Now let’s combine the landscape-level metrics you derived with the NatureCounts summary data to assess how the landscape composition and configuration might influence species diversity.

# Join the landscape metrics with the NatureCounts summary data
lsm_sitesum_df <- left_join(mauricie_site_summary, landscape_metrics_df, by = "point_id")

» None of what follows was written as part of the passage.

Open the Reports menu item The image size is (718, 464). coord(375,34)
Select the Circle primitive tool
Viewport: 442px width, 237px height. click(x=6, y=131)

# Plot the relationship between species diversity and edge density and the number of patches, respectively

# n_species vs. edge density (ED)
ggplot(lsm_sitesum_df, aes(x = ed, y = n_species)) +
  geom_point(color = "blue", alpha = 0.6) +
  labs(title = "Species Diversity vs. Edge Density",
       x = "Edge Density (ED)",
       y = "Number of Species") +
  theme_minimal()

Plot explores the relationship between species richness and landscape metrics


# n_species vs. number of patches (NP)
ggplot(lsm_sitesum_df, aes(x = np, y = n_species)) +
  geom_point(color = "green", alpha = 0.6) +
  labs(title = "Species Diversity vs. Number of Patches",
       x = "Number of Patches (NP)",
       y = "Number of Species") +
  theme_minimal()

Plot explores the relationship between species richness and landscape metrics

There does not appear to be a clear relationship between species diversity, edge density, or the number of patches across observation sites in La Mauricie National Park.


Congratulations! You completed Chapter 5 - Land Cover Data. In this chapter, you successfully plotted land cover (raster) data and combined NatureCounts data with landscape metrics derived from land cover data. In Chapter 6, you will explore how to download satellite imagery and calculate spectral indices to combine with NatureCounts data.